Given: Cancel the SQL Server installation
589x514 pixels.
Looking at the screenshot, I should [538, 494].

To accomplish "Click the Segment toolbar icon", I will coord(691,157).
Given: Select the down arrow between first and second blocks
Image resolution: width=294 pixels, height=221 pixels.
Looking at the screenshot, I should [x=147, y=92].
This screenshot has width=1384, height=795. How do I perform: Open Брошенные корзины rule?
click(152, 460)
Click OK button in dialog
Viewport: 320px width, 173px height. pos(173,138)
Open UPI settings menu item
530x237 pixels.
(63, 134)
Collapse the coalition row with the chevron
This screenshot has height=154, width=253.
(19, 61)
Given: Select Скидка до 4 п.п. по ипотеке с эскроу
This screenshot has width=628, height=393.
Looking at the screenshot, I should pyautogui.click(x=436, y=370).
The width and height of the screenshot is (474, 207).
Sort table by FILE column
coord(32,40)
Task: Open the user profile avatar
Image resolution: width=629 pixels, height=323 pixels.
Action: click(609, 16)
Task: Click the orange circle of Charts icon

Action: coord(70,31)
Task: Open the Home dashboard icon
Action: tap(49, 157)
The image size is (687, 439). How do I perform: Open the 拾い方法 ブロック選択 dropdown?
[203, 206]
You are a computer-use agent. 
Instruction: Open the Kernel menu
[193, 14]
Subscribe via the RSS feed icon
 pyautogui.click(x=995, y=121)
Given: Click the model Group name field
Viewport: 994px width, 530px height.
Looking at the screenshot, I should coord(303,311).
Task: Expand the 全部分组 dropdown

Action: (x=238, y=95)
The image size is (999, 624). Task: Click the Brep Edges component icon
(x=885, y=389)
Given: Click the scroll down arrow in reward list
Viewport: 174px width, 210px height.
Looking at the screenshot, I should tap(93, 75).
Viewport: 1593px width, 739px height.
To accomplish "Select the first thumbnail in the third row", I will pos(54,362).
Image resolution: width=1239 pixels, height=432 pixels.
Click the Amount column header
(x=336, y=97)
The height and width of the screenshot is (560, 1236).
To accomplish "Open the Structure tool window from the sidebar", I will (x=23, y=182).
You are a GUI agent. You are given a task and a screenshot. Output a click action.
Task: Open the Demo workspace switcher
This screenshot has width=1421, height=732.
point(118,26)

+---+

Each record is to be transcribed exactly and in full.

Given: Cancel the SQL Server installation
589x514 pixels.
Looking at the screenshot, I should [538, 494].

To accomplish "Click the Segment toolbar icon", I will coord(691,157).
Given: Select the down arrow between first and second blocks
Image resolution: width=294 pixels, height=221 pixels.
Looking at the screenshot, I should [x=147, y=92].
This screenshot has width=1384, height=795. How do I perform: Open Брошенные корзины rule?
click(152, 460)
Click OK button in dialog
Viewport: 320px width, 173px height. pos(173,138)
Open UPI settings menu item
530x237 pixels.
(63, 134)
Collapse the coalition row with the chevron
This screenshot has height=154, width=253.
(19, 61)
Given: Select Скидка до 4 п.п. по ипотеке с эскроу
This screenshot has width=628, height=393.
Looking at the screenshot, I should pyautogui.click(x=436, y=370).
The width and height of the screenshot is (474, 207).
Sort table by FILE column
coord(32,40)
Task: Open the user profile avatar
Image resolution: width=629 pixels, height=323 pixels.
Action: click(609, 16)
Task: Click the orange circle of Charts icon

Action: coord(70,31)
Task: Open the Home dashboard icon
Action: tap(49, 157)
The image size is (687, 439). How do I perform: Open the 拾い方法 ブロック選択 dropdown?
[203, 206]
You are a computer-use agent. 
Instruction: Open the Kernel menu
[193, 14]
Subscribe via the RSS feed icon
 pyautogui.click(x=995, y=121)
Given: Click the model Group name field
Viewport: 994px width, 530px height.
Looking at the screenshot, I should coord(303,311).
Task: Expand the 全部分组 dropdown

Action: (x=238, y=95)
The image size is (999, 624). Task: Click the Brep Edges component icon
(x=885, y=389)
Given: Click the scroll down arrow in reward list
Viewport: 174px width, 210px height.
Looking at the screenshot, I should tap(93, 75).
Viewport: 1593px width, 739px height.
To accomplish "Select the first thumbnail in the third row", I will pos(54,362).
Image resolution: width=1239 pixels, height=432 pixels.
Click the Amount column header
(x=336, y=97)
The height and width of the screenshot is (560, 1236).
To accomplish "Open the Structure tool window from the sidebar", I will (x=23, y=182).
You are a GUI agent. You are given a task and a screenshot. Output a click action.
Task: Open the Demo workspace switcher
This screenshot has width=1421, height=732.
point(118,26)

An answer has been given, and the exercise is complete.